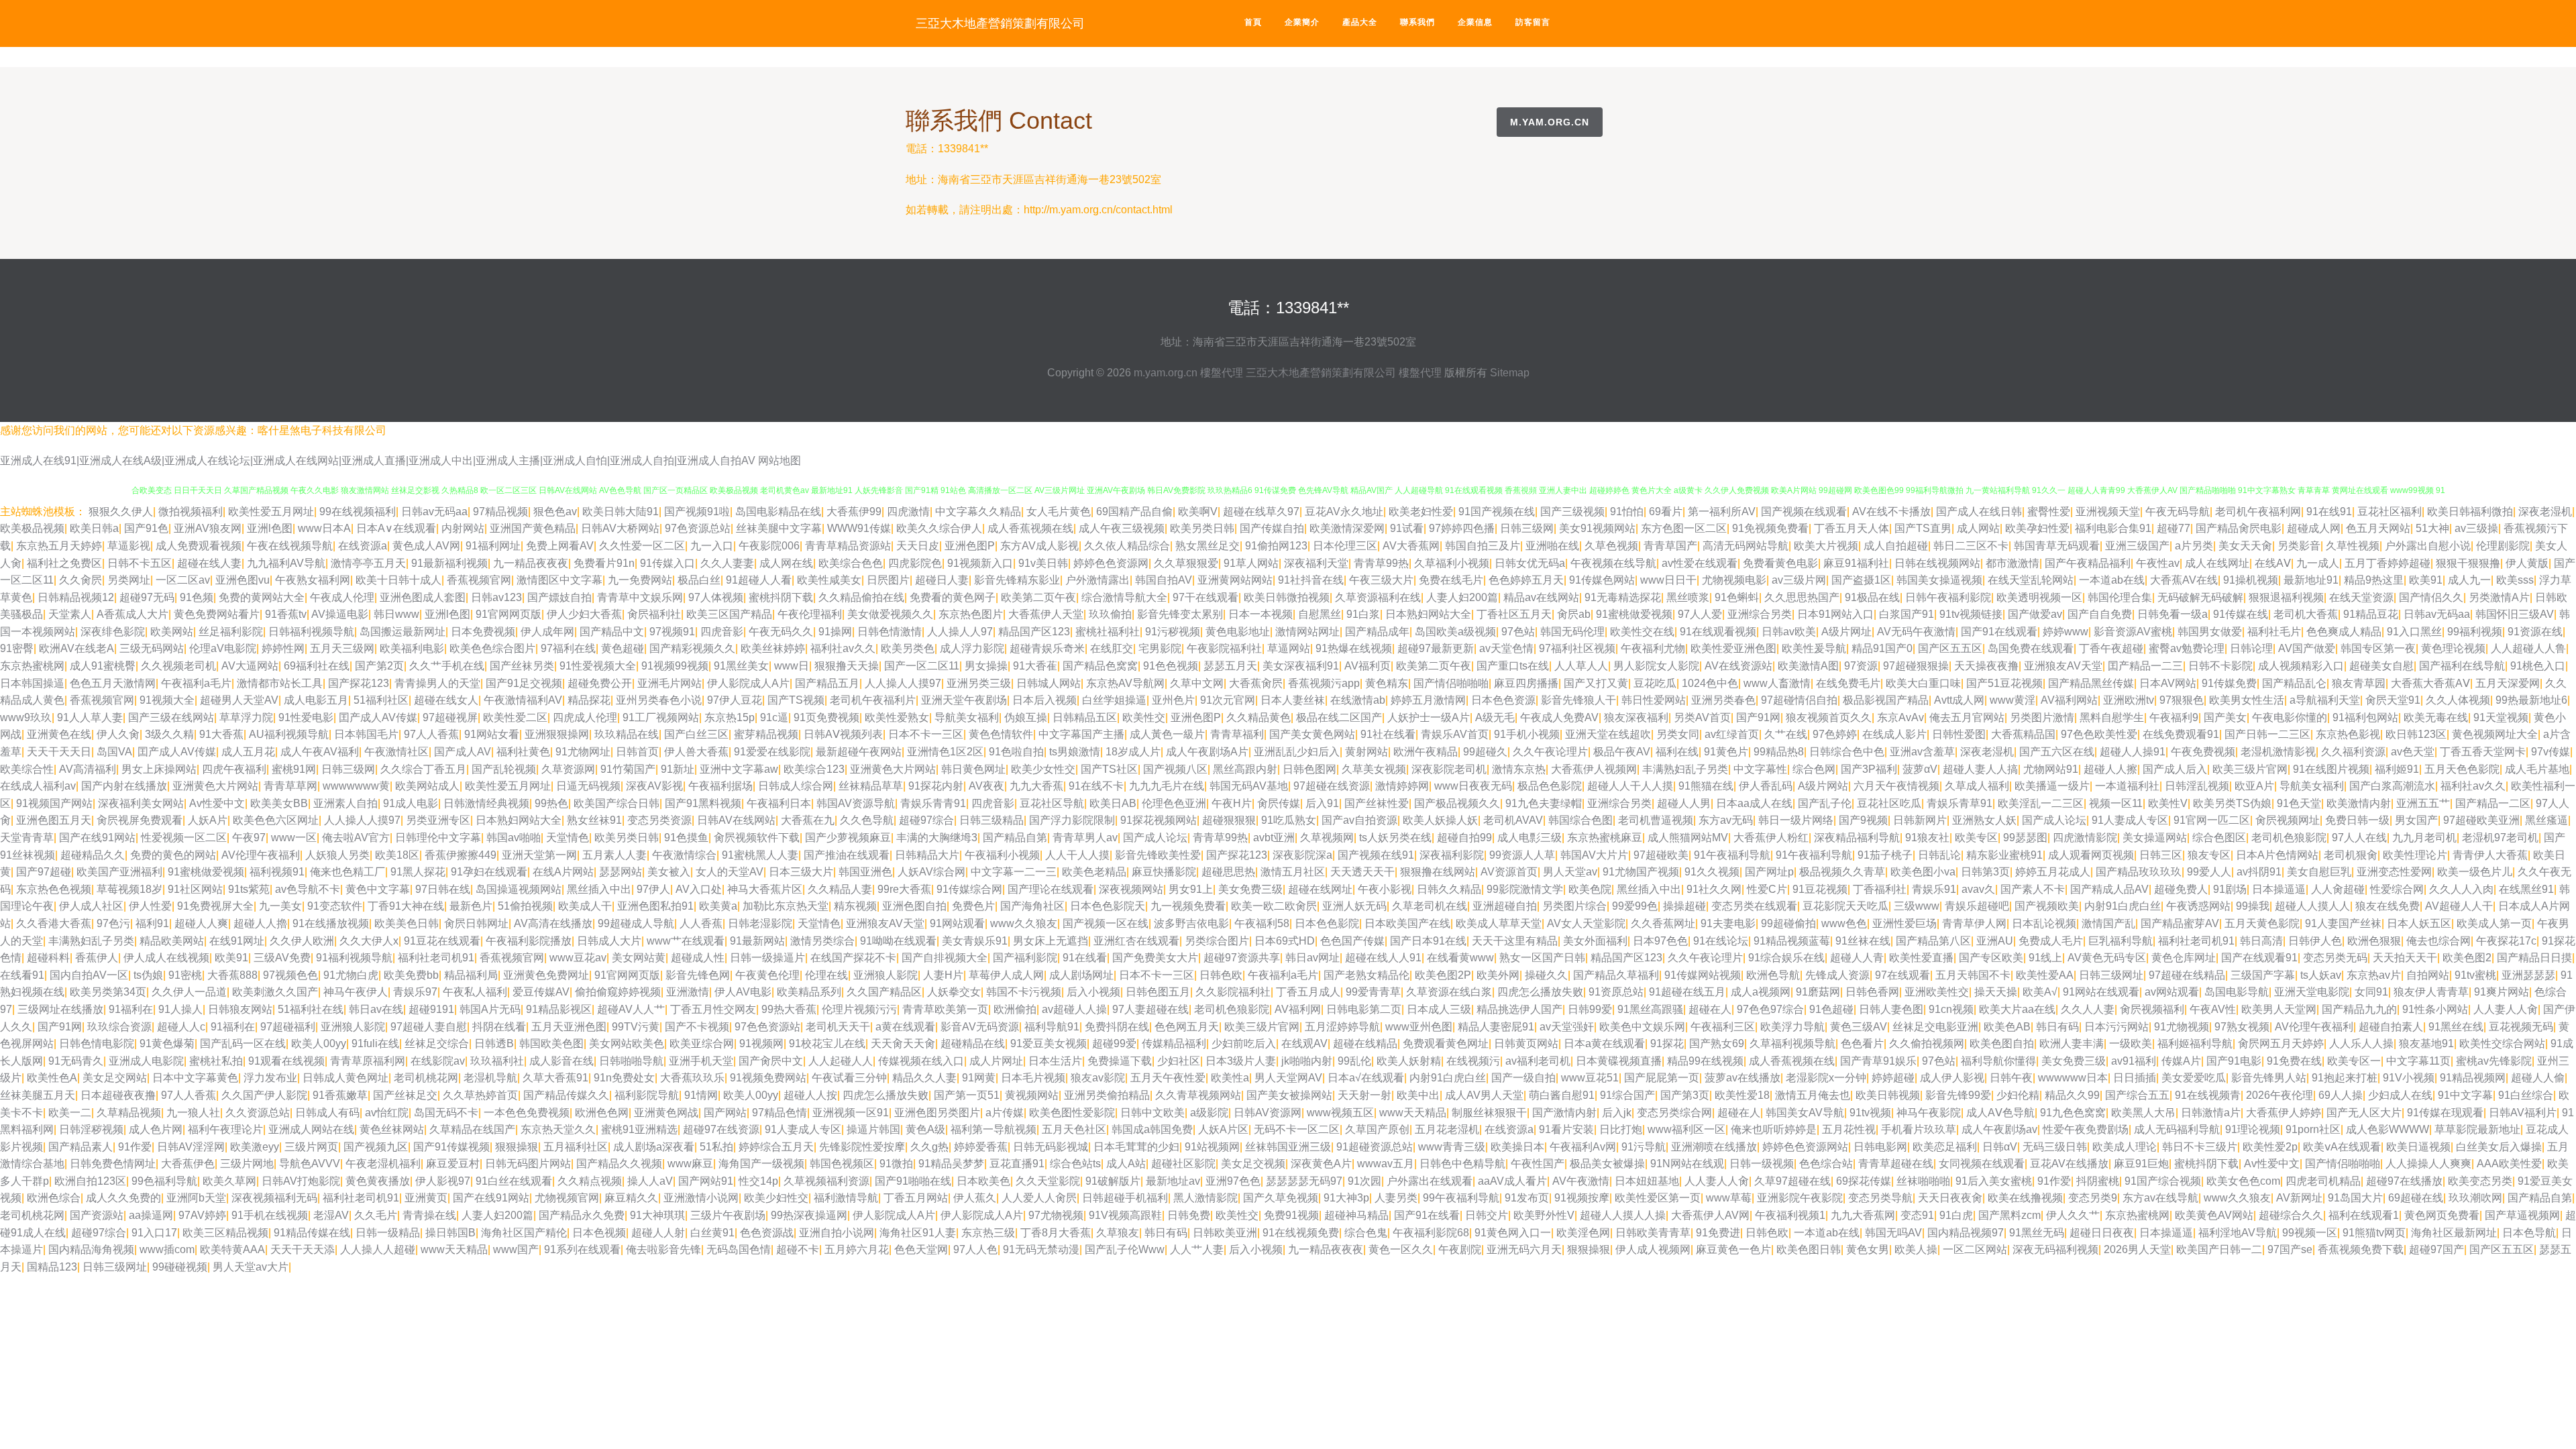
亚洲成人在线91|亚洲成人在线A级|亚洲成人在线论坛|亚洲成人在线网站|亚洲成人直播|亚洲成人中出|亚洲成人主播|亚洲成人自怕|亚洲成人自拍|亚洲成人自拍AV (377, 460)
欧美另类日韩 (1202, 528)
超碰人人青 (1857, 957)
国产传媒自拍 (1272, 528)
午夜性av (2158, 563)
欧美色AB (2007, 1026)
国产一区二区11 (921, 666)
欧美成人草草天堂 (1499, 923)
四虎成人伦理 (585, 717)
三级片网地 (247, 1163)
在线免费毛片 (1848, 683)
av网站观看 (2172, 992)
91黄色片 (1726, 751)
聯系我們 (1417, 22)
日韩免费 (1188, 1215)
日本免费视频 (483, 631)
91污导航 (1643, 1146)
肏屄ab (1574, 614)
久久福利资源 (2353, 751)
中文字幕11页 (2418, 1061)
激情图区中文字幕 (559, 580)
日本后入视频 (1044, 700)
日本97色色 (1660, 941)
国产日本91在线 (1428, 941)
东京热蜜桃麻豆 (1604, 837)
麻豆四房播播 (1526, 683)
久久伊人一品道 (189, 992)
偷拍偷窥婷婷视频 (618, 992)
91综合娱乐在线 (1786, 957)
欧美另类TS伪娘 (2232, 803)
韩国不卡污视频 (1023, 992)
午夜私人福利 (475, 992)
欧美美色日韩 (406, 923)
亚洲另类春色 (1723, 700)
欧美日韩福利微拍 (2470, 511)
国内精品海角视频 (91, 1249)
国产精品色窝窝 (1100, 666)
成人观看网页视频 (2091, 855)
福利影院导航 (646, 1095)
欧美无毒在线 (2436, 717)
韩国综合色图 (1580, 820)
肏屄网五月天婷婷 (2281, 1043)
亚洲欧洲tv (2128, 700)
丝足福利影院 (231, 631)
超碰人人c (181, 1026)
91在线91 (2329, 511)
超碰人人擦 (2110, 769)
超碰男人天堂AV (239, 700)
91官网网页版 (508, 614)
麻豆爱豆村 (453, 1163)
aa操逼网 (151, 1215)
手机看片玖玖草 (1918, 1129)
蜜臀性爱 (2048, 511)
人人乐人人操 (2361, 1043)
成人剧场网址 (1081, 975)
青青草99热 (1381, 563)
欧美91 (2426, 580)
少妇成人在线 (2400, 1095)
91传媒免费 (2229, 683)
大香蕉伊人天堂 (1045, 614)
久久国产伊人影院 (264, 1095)
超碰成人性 (697, 957)
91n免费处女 (624, 1077)
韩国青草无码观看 (2057, 545)
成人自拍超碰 (1896, 545)
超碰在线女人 (446, 700)
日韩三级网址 (2111, 975)
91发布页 (1527, 1197)
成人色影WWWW (2387, 1129)
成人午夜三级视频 (1122, 528)
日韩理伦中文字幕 (438, 837)
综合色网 (1813, 769)
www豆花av (577, 957)
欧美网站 (171, 631)
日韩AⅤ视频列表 (843, 734)
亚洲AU (1994, 941)
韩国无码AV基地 (1249, 786)
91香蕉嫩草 (340, 1095)
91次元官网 (1227, 700)
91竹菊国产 (627, 769)
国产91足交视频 (524, 683)
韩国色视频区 (842, 1163)
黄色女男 (1867, 1249)
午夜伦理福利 (809, 614)
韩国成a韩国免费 (1152, 1129)
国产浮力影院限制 (1072, 820)
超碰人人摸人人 (2312, 906)
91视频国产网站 (54, 803)
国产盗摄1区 (1861, 580)
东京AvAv (1900, 717)
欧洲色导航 (1773, 975)
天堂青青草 (27, 837)
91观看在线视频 (286, 1061)
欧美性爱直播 (1921, 957)
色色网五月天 (1187, 1026)
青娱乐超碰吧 (1977, 906)
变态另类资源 (659, 820)
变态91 (1917, 1215)
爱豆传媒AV (541, 992)
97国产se (2289, 1249)
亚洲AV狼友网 (207, 528)
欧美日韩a (94, 528)
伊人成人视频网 (1652, 1249)
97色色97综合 (1770, 1009)
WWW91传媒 (859, 528)
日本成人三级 (1439, 1009)
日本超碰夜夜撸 (118, 1095)
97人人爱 (1700, 614)
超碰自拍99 (1464, 837)
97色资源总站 (698, 528)
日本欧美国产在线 (1407, 923)
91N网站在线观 (1687, 1163)
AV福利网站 (2069, 700)
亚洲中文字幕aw (739, 769)
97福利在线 (568, 648)
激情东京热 (1519, 769)
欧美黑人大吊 (2143, 1112)
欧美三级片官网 (2250, 769)
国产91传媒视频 (451, 1146)
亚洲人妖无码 (1354, 906)
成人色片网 (155, 1129)
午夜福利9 (2173, 717)
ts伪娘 (148, 975)
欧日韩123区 (2416, 734)
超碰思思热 (1228, 871)
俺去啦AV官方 (356, 837)
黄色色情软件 (1001, 734)
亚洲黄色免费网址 (546, 975)
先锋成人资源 (1837, 975)
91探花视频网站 (1158, 820)
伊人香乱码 (1765, 786)
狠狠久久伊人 (121, 511)
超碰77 (2173, 528)
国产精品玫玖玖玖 (2139, 871)
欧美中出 (1418, 1095)
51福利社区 (381, 700)
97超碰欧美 (1660, 855)
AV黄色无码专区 (2107, 957)
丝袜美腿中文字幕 (779, 528)
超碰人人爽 (201, 923)
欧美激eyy (254, 1146)
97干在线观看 (1205, 597)
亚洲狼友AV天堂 (2063, 666)
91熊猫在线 (1705, 786)
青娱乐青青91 (933, 803)
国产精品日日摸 (2534, 957)
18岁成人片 (1133, 751)
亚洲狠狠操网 (557, 734)
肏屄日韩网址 (476, 923)
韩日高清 (2261, 941)
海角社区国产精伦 (524, 1232)
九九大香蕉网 (1863, 1215)
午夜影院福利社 (1224, 648)
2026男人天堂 (2137, 1249)
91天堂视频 (2500, 717)
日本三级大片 (801, 871)
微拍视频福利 (190, 511)
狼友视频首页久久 (1829, 717)
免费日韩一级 (2357, 820)
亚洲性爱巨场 (1904, 923)
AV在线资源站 (1738, 666)
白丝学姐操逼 (1114, 700)
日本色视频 (599, 1232)
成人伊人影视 (1952, 1077)
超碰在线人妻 (209, 563)
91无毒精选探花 (1623, 597)
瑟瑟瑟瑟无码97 (1304, 1181)
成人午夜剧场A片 (1207, 751)
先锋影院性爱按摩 (862, 1146)
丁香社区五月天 (1514, 614)
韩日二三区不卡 (1970, 545)
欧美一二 (69, 1112)
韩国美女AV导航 (1805, 1112)
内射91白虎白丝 (2122, 906)
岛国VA (114, 751)
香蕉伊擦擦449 (460, 855)
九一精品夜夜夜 (530, 563)
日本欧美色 (983, 1181)
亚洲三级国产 (2137, 545)
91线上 (2045, 957)
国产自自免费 (2100, 614)
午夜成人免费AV (1559, 717)
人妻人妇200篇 (1462, 597)
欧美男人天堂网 (2278, 1009)
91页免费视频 (826, 717)
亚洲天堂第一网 (539, 855)
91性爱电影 (305, 717)
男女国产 (2416, 820)
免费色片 (973, 906)
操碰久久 (1546, 975)
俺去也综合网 (2438, 941)
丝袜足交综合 (437, 1043)
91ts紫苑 (249, 889)
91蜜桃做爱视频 (1634, 614)
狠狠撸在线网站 (1437, 871)
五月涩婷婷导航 (1342, 1026)
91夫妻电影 (1728, 923)
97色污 (113, 923)
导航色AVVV (309, 1163)
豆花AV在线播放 (2069, 1163)
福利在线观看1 (2363, 1215)
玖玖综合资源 (119, 1026)
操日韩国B (450, 1232)
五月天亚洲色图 (568, 1026)
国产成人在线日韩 (1979, 511)
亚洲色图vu (242, 580)
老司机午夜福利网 (2258, 511)
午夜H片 (1232, 803)
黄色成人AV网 (426, 545)
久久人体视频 (2458, 700)
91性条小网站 (2435, 1009)
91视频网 (761, 1043)
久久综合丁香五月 (423, 769)
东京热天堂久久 (558, 1129)
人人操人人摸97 (903, 683)
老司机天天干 (838, 1026)
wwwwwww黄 (356, 786)
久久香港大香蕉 (53, 923)
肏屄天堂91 (2392, 700)
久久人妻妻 (727, 563)
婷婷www (2065, 631)
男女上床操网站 (159, 769)
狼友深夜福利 (1636, 717)
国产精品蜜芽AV (2180, 923)
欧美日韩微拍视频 (1287, 597)
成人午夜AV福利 (319, 751)
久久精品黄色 (1258, 717)
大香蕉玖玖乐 (692, 1077)
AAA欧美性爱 (2509, 1163)
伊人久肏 (118, 734)
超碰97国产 (2436, 1249)
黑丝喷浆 (1687, 597)
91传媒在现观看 (2445, 1112)
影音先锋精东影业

### Required action
Transcribe the lines above between the line holding "国产精品玫玖玖玖 (2139, 871)" and the line holding "AAA欧美性爱 (2509, 1163)", inclusive, exactly as they stand and with nothing added.

### Response box
国产精品玫玖玖玖 (2139, 871)
欧美中出 (1418, 1095)
51福利社区 (381, 700)
97超碰欧美 (1660, 855)
AV黄色无码专区 (2107, 957)
丝袜美腿中文字幕 (779, 528)
超碰人人爽 (201, 923)
欧美激eyy (254, 1146)
97干在线观看 (1205, 597)
亚洲狼友AV天堂 (2063, 666)
91熊猫在线 (1705, 786)
青娱乐青青91 (933, 803)
国产精品日日摸 (2534, 957)
18岁成人片 (1133, 751)
亚洲狠狠操网 (557, 734)
肏屄日韩网址 (476, 923)
韩日高清 (2261, 941)
海角社区国产精伦 (524, 1232)
九九大香蕉网 (1863, 1215)
午夜影院福利社 (1224, 648)
2026男人天堂 (2137, 1249)
91天堂视频 (2500, 717)
日本三级大片 (801, 871)
微拍视频福利 (190, 511)
狼友视频首页久久 (1829, 717)
免费日韩一级 (2357, 820)
亚洲性爱巨场 (1904, 923)
AV在线资源站 (1738, 666)
白丝学姐操逼 (1114, 700)
日本色视频 (599, 1232)
成人伊人影视 (1952, 1077)
超碰在线人妻 (209, 563)
91无毒精选探花 (1623, 597)
瑟瑟瑟瑟无码97 (1304, 1181)
成人午夜剧场A片 (1207, 751)
先锋影院性爱按摩 (862, 1146)
丁香社区五月天 (1514, 614)
韩日二三区不卡 (1970, 545)
欧美一二 (69, 1112)
韩国美女AV导航 (1805, 1112)
内射91白虎白丝 (2122, 906)
岛国VA (114, 751)
香蕉伊擦擦449 (460, 855)
九一精品夜夜夜 (530, 563)
日本欧美色 (983, 1181)
亚洲三级国产 (2137, 545)
91线上 (2045, 957)
国产自自免费 (2100, 614)
午夜成人免费AV (1559, 717)
人妻人妇200篇 (1462, 597)
欧美男人天堂网 (2278, 1009)
91页免费视频 (826, 717)
亚洲天堂第一网 (539, 855)
91性爱电影 (305, 717)
男女国产 (2416, 820)
免费色片 (973, 906)
操碰久久 (1546, 975)
俺去也综合网 (2438, 941)
丝袜足交综合 (437, 1043)
91ts紫苑 (249, 889)
91蜜桃做爱视频 (1634, 614)
狠狠撸在线网站 (1437, 871)
五月涩婷婷导航 (1342, 1026)
91夫妻电影 (1728, 923)
97色污 (113, 923)
导航色AVVV (309, 1163)
豆花AV在线播放 (2069, 1163)
福利在线观看1 (2363, 1215)
玖玖综合资源 (119, 1026)
操日韩国B (450, 1232)
五月天亚洲色图 (568, 1026)
国产成人在线日韩 (1979, 511)
亚洲色图vu (242, 580)
老司机午夜福利网 (2258, 511)
午夜H片 (1232, 803)
黄色成人AV网 (426, 545)
久久人体视频 (2458, 700)
91性条小网站 (2435, 1009)
91视频网 (761, 1043)
久久综合丁香五月 (423, 769)
东京热天堂久久 (558, 1129)
人人操人人摸97 (903, 683)
老司机天天干 (838, 1026)
wwwwwww黄 (356, 786)
久久香港大香蕉 (53, 923)
肏屄天堂91 (2392, 700)
久久人妻妻 (727, 563)
婷婷www (2065, 631)
男女上床操网站 (159, 769)
狼友深夜福利 (1636, 717)
国产精品蜜芽AV (2180, 923)
欧美日韩微拍视频 (1287, 597)
成人午夜AV福利 (319, 751)
久久精品黄色 (1258, 717)
大香蕉玖玖乐 (692, 1077)
AAA欧美性爱 (2509, 1163)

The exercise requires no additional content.